近年来,胚胎培养基(spent embryo culture media,SECM)中的游离DNA(cell-free DNA,cfDNA)引起了人们的关注,因为它提供了一种新颖的无创植入前遗传学检测(noninvasive preimplantation genetic testing,niPGT)样本来源[1, 2]。然而,SECM可能来自多种细胞类型,并导致假阴性或假阳性染色体非整倍体结果,在检测分析方法上仍然存在难点。
该文章展示了经过优化和验证的SECM中cfDNA全基因组DNA甲基化测序技术(SECM-PBAT)的实验方法和生物信息学分析流程。该技术可通过DNA甲基化信息追溯SECM中cfDNA的细胞来源,并同时检测染色体非整倍性。研究团队于2021年采用该方法揭示SECM中cfDNA的细胞来源包括囊胚细胞、卵泡颗粒细胞和极体细胞,并通过整合分析提高SECM检测非整倍体胚胎的准确性[3]。
研究者详细阐述了SECM-PBAT技术的实验方法和生信分析流程(图1)。SECM-PBAT实验方法从单细胞全基因组DNA甲基化测序PBAT(Post-Bisulfite Adaptor Tagging)技术衍生而来,具体步骤包括体外胚胎培养、SECM收集、SECM裂解、亚硫酸氢盐转化、随机引物扩增、PCR扩增、文库质量控制和测序。SECM(5-20 μL)被直接裂解后进行后续步骤处理,方法高度灵敏度,可以检测低至单个细胞基因组DNA。

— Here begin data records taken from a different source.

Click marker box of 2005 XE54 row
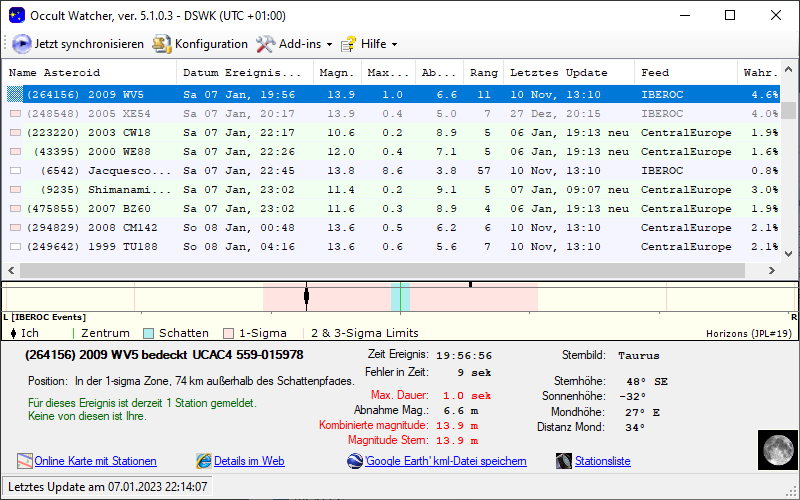The height and width of the screenshot is (500, 800). (14, 113)
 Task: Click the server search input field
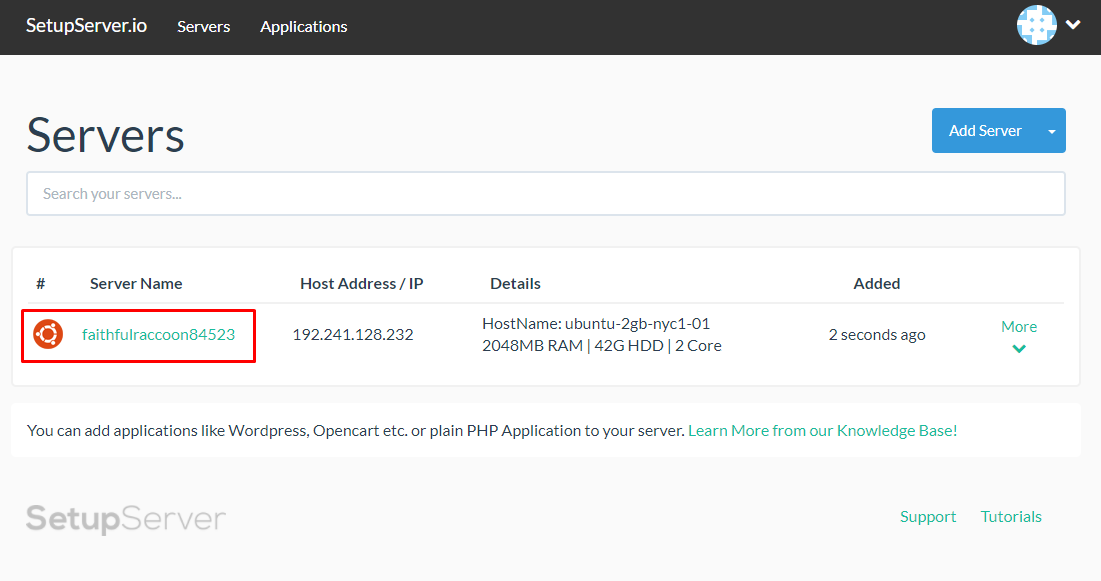click(545, 193)
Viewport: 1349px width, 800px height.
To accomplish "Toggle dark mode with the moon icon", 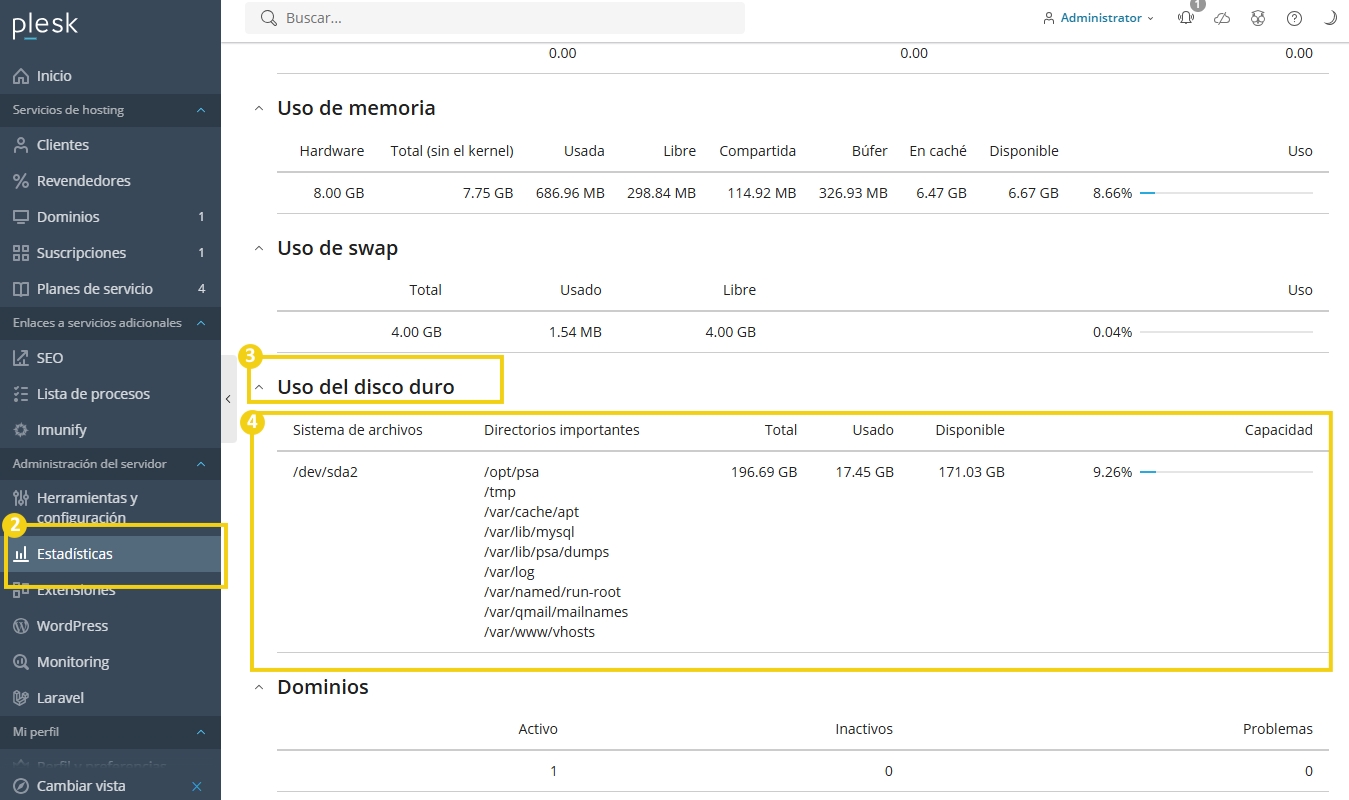I will coord(1330,18).
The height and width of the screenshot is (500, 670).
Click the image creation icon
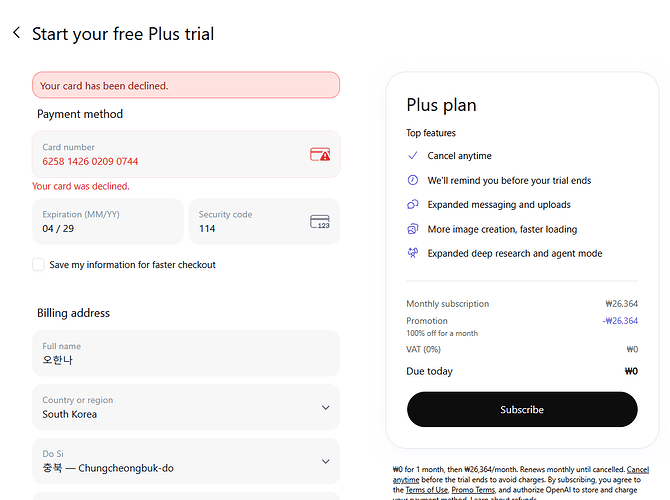click(413, 229)
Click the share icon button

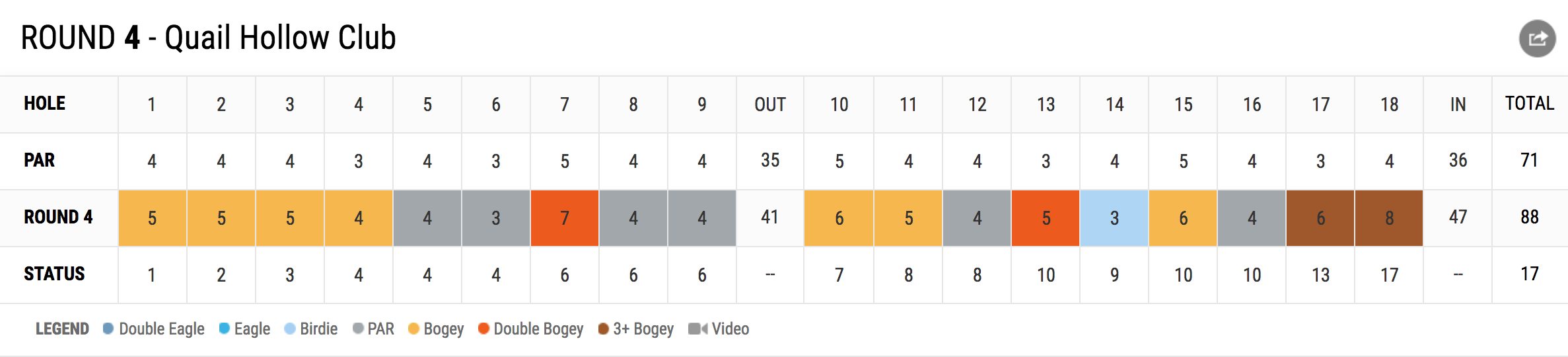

SECM-PBAT的生信分析流程包括数据处理、染色体非整倍性分析和细胞来源推断分析。2018年,北京大学汤富酬教授和北医三院乔杰教授团队采用单细胞PBAT技术全面绘制了人类植入前胚胎的DNA甲基化图谱[4]。以此为基础,研究者获得了769个卵母颗粒细胞和548个极体细胞特异性差异甲基化区域,并通过这些区域的DNA甲基化值反向推断SECM中的细胞来源[3]。研究团队开发了PBAT检测基因组拷贝数变异的分析方法[5]。将两种信息结合在一起,SECM-PBAT可提高SECM检测非整倍体胚胎的准确性。

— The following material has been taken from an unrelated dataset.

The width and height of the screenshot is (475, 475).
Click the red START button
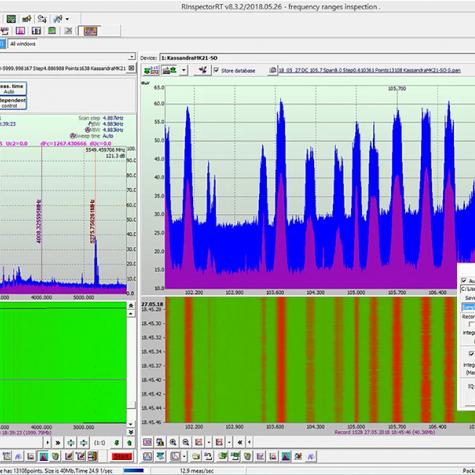coord(122,456)
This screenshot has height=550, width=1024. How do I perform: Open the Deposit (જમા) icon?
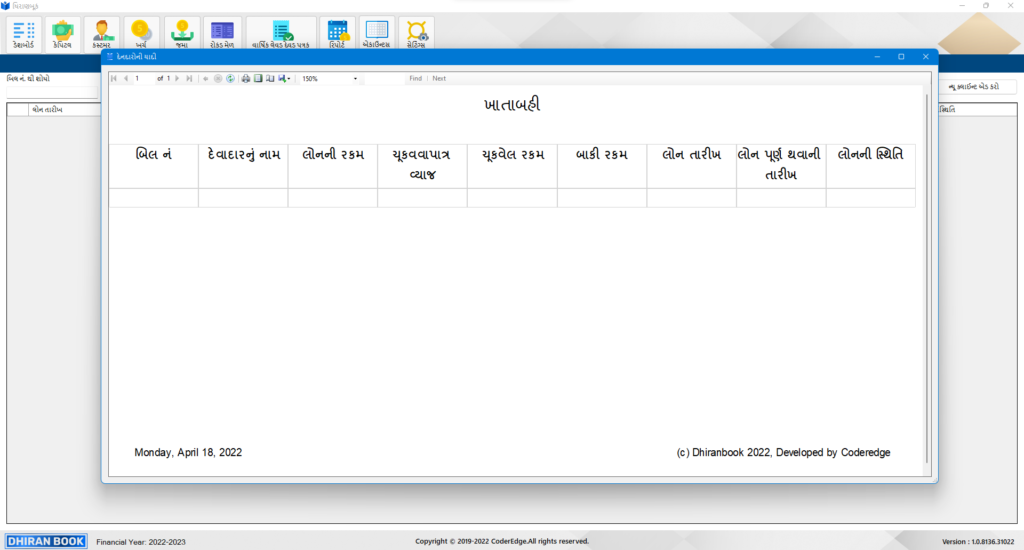point(181,33)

图1:鉴定SECM中cfDNA来源及染色体倍性的实验和分析流程图
(图源:Gao Y et al., STAR Protoc, 2023)
该方法对于每个样本进行了约 5-Gigabase (Gb)的测序,平均可以获得 150 万次干净读段和 12 万次唯一比对到基因组的读段,平均覆盖3万个CpG位点(≥6×)。图2显示了四个SECM cfDNA样品的细胞来源与非整倍性检测结果,图中可见SECM-PBAT技术检测出这些样品含有不同比例的囊胚细胞,颗粒细胞和极体细胞组分,并同时检测出染色体非整倍性。

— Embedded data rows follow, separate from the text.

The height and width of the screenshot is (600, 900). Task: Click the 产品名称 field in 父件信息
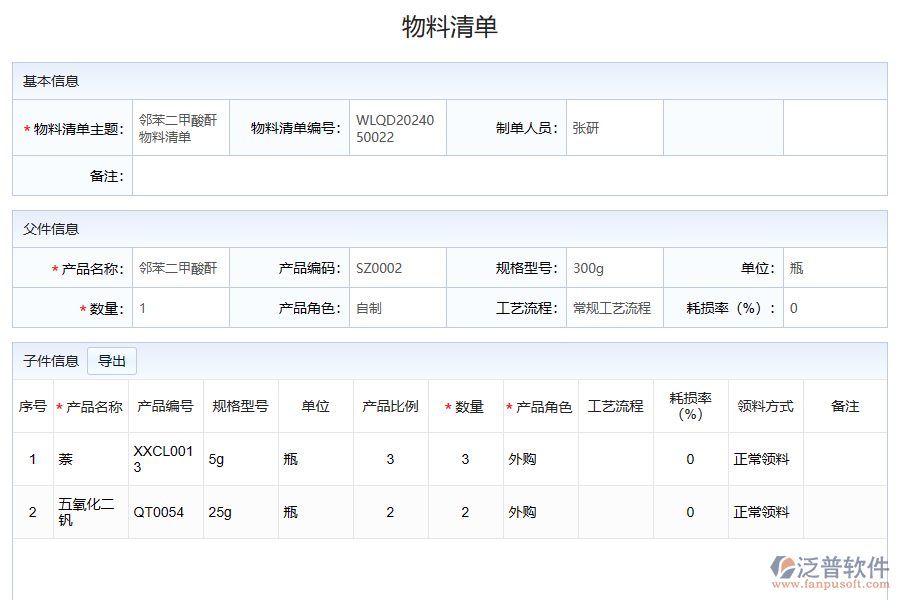pyautogui.click(x=180, y=268)
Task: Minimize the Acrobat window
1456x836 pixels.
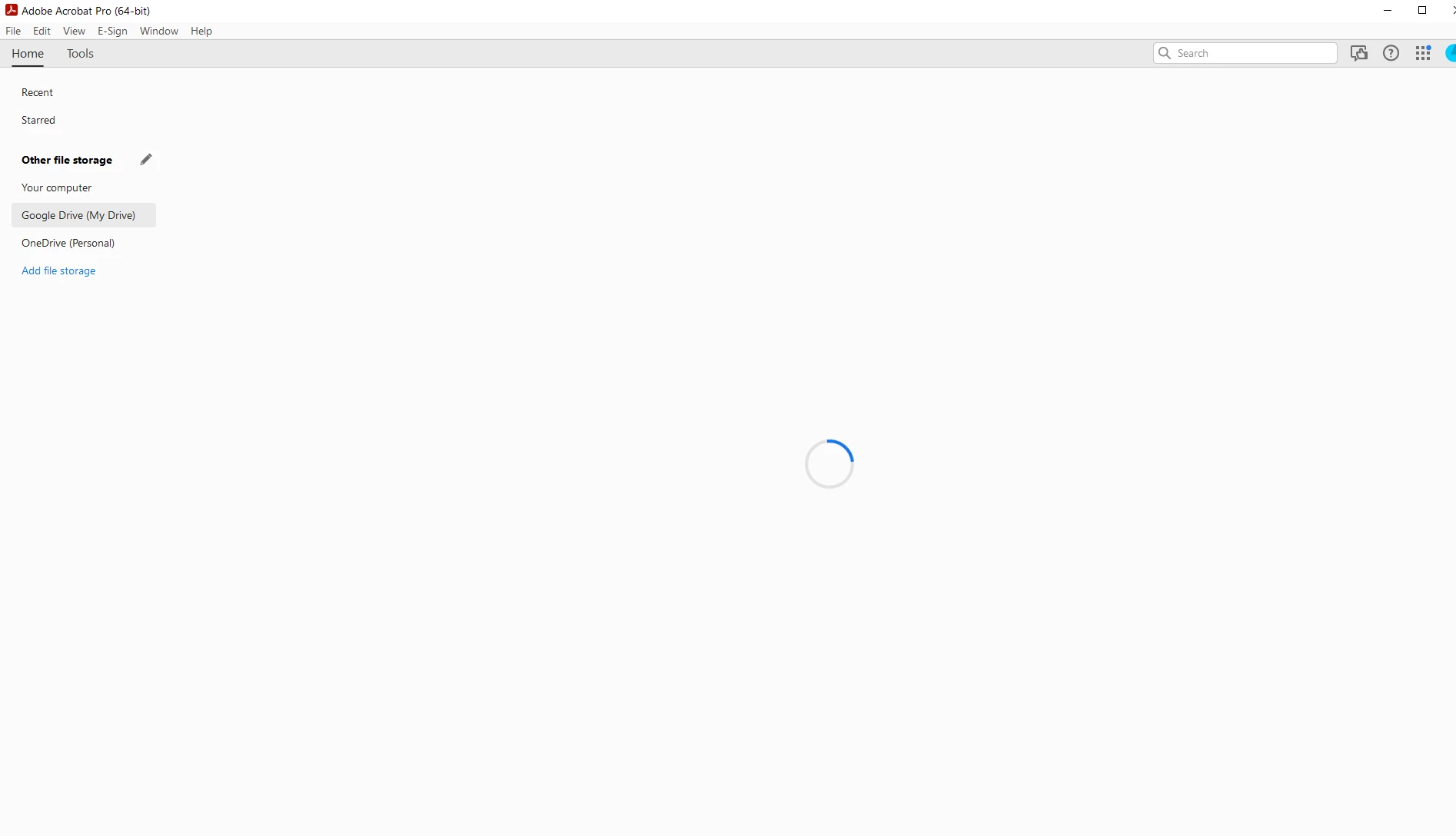Action: tap(1388, 10)
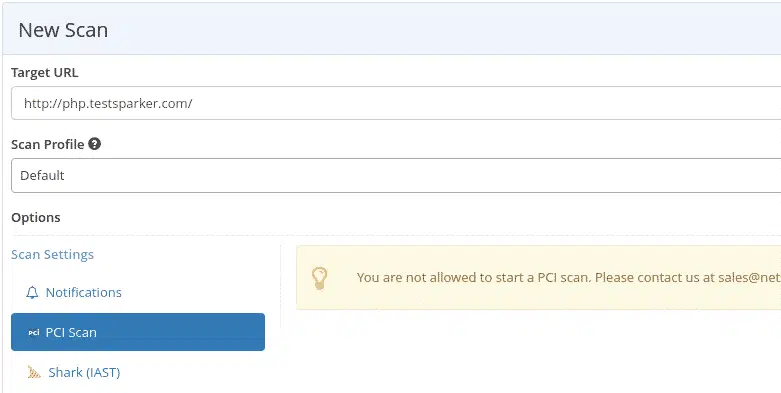Open the Scan Settings section link

coord(52,255)
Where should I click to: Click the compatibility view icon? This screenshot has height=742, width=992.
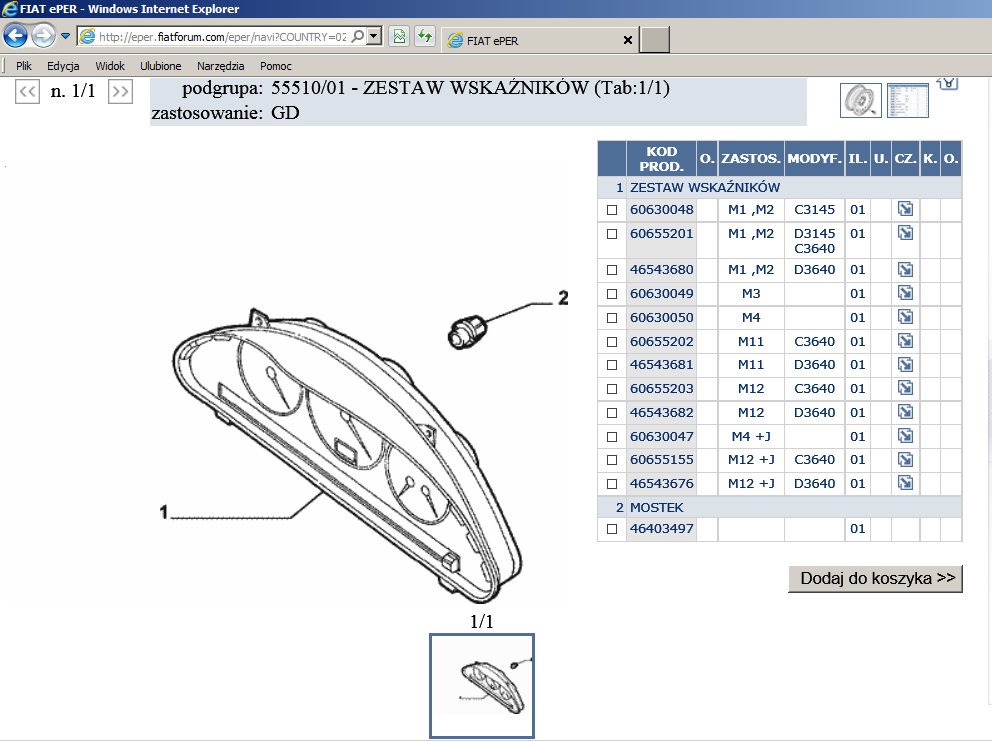[399, 37]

图2:同时检测SECM中cfDNA染色体非整倍体及细胞起源
(图源:Gao Y et al., STAR Protoc, 2023)
综上所述,该实验方案系统性介绍了利用SECM-PBAT方法同时进行SECM中cfDNA的细胞来源推断和染色体非整倍性分析的详细流程(图1),并提供了实验过程中的注意事项与常见问题解决方案。SECM的DNA甲基化信息为人类植入前胚胎的研究和诊断提供了一个新的窗口,本方法将为该领域研究和无创植入前遗传学诊断提供重要基础。